## Stored items:

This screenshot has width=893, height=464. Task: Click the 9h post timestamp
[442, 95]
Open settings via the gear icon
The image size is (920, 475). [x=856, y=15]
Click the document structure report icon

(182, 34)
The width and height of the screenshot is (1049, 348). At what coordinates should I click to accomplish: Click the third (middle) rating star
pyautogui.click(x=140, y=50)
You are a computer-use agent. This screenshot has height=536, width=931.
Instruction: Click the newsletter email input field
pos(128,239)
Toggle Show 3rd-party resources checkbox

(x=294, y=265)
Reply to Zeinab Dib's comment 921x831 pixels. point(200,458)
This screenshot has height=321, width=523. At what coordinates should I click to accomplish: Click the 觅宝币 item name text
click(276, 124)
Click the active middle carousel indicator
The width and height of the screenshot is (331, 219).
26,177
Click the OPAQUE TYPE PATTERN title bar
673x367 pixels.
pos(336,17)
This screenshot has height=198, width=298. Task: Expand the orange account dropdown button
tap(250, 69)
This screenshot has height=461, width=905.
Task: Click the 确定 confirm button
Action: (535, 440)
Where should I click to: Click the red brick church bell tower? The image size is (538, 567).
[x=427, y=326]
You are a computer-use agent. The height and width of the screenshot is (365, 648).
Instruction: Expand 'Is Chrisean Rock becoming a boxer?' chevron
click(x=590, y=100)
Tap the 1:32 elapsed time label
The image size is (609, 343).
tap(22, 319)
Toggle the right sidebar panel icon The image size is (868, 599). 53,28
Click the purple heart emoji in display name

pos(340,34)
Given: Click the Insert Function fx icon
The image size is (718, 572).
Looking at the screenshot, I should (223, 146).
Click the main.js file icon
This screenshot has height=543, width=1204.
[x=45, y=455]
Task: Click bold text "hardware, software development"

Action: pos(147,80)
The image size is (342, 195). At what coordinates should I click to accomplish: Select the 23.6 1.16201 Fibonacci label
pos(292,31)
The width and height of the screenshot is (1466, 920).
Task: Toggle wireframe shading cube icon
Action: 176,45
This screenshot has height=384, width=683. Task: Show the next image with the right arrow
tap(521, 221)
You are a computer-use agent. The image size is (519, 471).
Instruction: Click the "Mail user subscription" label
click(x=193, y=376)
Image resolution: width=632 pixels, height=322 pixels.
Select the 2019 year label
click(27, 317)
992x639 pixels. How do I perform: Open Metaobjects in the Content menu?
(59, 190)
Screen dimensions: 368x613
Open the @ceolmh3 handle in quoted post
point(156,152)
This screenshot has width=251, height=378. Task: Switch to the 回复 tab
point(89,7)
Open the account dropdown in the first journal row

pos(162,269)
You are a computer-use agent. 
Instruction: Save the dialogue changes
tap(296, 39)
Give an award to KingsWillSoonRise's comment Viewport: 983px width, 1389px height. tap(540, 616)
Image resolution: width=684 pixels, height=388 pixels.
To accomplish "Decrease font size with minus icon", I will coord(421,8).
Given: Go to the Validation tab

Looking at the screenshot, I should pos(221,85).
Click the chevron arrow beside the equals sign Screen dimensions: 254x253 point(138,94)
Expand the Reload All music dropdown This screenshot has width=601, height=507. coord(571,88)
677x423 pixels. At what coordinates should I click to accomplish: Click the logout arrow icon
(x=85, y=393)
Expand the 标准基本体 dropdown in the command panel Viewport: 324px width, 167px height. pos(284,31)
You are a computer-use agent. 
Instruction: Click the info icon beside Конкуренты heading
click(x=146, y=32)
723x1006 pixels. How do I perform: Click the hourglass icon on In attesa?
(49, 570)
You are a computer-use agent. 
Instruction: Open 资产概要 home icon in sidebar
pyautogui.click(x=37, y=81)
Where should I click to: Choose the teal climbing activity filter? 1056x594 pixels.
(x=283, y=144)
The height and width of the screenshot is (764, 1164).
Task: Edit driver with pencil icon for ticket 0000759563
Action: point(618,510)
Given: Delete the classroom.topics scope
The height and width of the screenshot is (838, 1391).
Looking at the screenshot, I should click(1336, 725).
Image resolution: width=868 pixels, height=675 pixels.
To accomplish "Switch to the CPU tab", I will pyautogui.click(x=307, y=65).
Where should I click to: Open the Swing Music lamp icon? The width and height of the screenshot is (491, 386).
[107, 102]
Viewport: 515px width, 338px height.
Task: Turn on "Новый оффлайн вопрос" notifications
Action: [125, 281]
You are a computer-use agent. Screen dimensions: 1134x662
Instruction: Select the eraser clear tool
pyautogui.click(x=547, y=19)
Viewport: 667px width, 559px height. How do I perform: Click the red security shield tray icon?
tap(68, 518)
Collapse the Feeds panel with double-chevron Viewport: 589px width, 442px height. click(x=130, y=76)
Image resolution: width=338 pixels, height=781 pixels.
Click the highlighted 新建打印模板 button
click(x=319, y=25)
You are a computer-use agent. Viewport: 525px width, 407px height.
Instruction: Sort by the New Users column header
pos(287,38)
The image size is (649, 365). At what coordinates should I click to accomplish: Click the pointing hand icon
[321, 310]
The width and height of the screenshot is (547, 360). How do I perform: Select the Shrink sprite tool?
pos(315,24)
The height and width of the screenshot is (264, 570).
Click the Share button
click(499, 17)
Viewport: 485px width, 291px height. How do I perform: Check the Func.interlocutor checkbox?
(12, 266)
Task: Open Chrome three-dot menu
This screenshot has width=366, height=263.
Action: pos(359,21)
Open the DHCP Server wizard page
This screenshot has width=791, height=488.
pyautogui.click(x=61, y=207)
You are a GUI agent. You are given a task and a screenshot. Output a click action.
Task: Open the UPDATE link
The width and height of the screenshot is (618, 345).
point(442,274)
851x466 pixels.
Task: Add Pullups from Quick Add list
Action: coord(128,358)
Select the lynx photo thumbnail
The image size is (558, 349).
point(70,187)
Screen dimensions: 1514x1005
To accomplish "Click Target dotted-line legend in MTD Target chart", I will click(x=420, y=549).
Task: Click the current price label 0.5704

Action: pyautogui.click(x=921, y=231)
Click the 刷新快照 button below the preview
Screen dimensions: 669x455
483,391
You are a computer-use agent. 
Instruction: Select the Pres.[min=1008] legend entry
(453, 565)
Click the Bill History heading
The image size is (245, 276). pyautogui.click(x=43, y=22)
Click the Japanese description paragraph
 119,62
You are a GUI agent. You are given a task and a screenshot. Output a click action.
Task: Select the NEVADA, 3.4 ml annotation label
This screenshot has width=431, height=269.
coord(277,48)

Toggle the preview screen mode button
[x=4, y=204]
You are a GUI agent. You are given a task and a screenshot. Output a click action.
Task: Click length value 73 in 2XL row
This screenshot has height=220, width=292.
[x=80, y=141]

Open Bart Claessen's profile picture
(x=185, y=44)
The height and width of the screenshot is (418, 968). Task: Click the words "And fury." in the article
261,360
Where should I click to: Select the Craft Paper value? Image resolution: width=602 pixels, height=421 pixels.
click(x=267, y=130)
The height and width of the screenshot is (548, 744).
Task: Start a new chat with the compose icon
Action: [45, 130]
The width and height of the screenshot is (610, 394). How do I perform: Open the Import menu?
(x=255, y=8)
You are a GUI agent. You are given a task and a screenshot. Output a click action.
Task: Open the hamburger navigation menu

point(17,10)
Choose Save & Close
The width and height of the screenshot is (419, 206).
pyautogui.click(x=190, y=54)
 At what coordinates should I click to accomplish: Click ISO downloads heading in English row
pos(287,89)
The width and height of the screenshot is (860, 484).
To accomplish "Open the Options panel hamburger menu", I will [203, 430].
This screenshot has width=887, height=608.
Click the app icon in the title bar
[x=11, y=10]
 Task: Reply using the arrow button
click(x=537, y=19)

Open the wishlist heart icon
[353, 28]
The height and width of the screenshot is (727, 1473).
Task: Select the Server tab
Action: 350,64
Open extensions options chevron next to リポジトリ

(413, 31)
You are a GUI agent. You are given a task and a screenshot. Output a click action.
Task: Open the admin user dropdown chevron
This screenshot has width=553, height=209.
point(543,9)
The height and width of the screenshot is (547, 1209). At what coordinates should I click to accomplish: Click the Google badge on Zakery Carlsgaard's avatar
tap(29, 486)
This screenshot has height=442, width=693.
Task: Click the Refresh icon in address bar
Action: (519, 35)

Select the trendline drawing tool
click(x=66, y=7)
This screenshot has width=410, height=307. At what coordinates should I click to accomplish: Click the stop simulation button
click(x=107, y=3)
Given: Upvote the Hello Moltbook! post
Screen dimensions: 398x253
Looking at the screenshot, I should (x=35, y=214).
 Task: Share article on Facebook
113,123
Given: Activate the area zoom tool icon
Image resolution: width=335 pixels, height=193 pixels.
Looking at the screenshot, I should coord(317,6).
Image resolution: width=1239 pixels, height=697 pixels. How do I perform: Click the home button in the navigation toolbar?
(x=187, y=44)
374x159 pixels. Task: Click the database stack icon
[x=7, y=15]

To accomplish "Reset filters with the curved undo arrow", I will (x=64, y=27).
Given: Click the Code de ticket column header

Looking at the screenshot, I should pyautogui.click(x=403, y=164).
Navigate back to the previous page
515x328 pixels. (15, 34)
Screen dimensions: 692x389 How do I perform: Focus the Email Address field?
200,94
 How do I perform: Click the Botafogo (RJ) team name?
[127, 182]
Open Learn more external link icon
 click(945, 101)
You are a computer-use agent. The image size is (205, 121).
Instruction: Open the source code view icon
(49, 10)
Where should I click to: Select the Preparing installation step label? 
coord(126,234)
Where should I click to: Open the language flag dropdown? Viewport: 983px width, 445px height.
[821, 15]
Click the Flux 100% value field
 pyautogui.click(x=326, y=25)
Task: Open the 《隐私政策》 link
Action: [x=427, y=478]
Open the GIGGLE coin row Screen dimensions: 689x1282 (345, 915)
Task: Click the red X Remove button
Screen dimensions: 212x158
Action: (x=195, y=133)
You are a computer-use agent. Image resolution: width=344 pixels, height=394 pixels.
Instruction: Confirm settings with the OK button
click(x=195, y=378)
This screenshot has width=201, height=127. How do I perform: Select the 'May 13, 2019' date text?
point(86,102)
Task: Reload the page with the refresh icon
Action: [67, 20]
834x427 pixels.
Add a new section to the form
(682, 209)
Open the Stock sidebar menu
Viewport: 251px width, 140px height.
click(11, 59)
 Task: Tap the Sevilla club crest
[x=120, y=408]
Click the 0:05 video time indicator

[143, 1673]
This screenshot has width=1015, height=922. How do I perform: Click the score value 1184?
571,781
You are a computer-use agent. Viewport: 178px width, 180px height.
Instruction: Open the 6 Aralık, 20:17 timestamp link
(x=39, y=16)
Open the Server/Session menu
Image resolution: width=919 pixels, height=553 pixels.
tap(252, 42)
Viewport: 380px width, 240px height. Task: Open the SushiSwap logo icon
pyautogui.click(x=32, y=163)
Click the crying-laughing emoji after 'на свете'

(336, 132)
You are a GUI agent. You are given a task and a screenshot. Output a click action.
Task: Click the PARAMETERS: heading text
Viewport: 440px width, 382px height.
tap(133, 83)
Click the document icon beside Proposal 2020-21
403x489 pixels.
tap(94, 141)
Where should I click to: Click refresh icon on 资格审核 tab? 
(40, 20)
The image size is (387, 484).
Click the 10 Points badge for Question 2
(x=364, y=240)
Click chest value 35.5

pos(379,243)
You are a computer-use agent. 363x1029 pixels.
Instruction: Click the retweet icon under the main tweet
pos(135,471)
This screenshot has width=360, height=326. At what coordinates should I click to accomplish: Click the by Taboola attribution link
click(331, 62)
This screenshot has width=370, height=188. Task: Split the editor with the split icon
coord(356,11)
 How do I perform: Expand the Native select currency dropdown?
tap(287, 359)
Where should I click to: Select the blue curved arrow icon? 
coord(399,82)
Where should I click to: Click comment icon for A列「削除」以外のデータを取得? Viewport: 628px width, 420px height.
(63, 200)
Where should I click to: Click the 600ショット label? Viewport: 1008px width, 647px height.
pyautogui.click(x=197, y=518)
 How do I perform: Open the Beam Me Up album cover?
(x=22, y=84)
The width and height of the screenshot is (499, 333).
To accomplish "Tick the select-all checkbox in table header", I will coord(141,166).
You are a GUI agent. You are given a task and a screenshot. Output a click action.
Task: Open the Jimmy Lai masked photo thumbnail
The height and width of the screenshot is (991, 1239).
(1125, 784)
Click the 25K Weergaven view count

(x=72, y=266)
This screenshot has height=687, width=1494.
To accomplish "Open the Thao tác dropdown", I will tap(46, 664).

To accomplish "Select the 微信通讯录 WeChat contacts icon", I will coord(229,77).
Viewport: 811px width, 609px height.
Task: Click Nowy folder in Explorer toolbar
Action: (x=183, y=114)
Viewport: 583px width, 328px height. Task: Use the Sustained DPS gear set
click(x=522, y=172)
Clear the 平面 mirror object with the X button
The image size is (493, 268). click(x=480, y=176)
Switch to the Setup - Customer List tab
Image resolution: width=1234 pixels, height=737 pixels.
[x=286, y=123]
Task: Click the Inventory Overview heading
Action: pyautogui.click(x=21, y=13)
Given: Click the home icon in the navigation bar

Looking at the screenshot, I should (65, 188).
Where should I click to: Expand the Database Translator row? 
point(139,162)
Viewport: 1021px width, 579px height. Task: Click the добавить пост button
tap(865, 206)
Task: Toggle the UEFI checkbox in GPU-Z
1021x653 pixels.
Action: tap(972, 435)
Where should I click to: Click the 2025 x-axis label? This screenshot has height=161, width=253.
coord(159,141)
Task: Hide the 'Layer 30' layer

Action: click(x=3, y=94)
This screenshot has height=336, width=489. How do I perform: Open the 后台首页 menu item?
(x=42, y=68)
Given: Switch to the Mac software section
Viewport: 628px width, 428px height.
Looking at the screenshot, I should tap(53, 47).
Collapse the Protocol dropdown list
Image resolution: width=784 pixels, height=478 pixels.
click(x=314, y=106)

## What is needed:
All lines above from the one holding "The image size is (649, 365)." to the one holding "Task: Open Chrome three-dot menu", inclusive, are to be copied exactly; no other line is wanted.

## Finished exercise:
The image size is (649, 365). At what coordinates should I click to accomplish: Click the pointing hand icon
[321, 310]
The width and height of the screenshot is (547, 360). How do I perform: Select the Shrink sprite tool?
pos(315,24)
The height and width of the screenshot is (264, 570).
Click the Share button
click(499, 17)
Viewport: 485px width, 291px height. How do I perform: Check the Func.interlocutor checkbox?
(12, 266)
Task: Open Chrome three-dot menu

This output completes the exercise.